EXERCISE PROMPT - Reproduce word for word the passage of the guest post below starting at "Being a Writer" and ending at "it goes ;-)".

Thursday, 15 May 2014

Guest Post by Nick Alexander Plus Giveaway!

 

Being a Writer = Personality Disorder?

Just over half of the questions I get from readers are from those wanting to know more about the writing process. These stretch from where and when do I work, to how do I plan and write my novels. So for all you aspiring novelists, or even the nosey-parkers out there, this is how it goes ;-)

I live (most of the year - it's snowed under in winter) in a tiny house up in the foothills of the French Alps. 
The house is really, really small, and very, very isolated, but the garden is huge – a mix of pine and walnut and hazelnut trees stretching down to a little river that you can hear from the house. A range of mountains rises sharply from the far side of the river and there is often snow on the peaks until late spring.
The fact that it's so isolated is actually a good thing, because there are no distractions. I'm very easily led astray, and a house with no neighbours or shops or cinemas or beaches or bars is pretty much the only place I can get any work done.

PROVIDED DATA -
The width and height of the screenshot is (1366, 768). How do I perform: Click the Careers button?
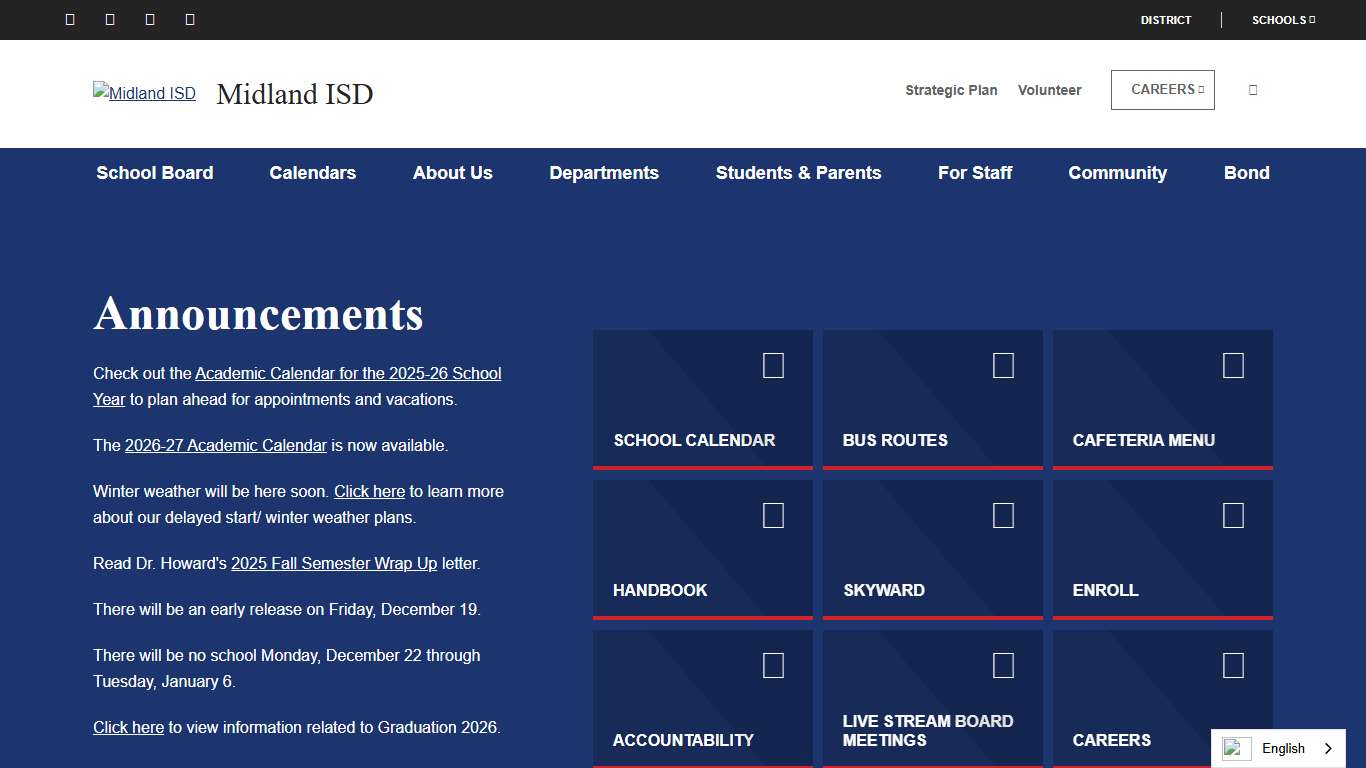[x=1162, y=89]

COMPLETE RESPONSE -
Being a Writer = Personality Disorder?

Just over half of the questions I get from readers are from those wanting to know more about the writing process. These stretch from where and when do I work, to how do I plan and write my novels. So for all you aspiring novelists, or even the nosey-parkers out there, this is how it goes ;-)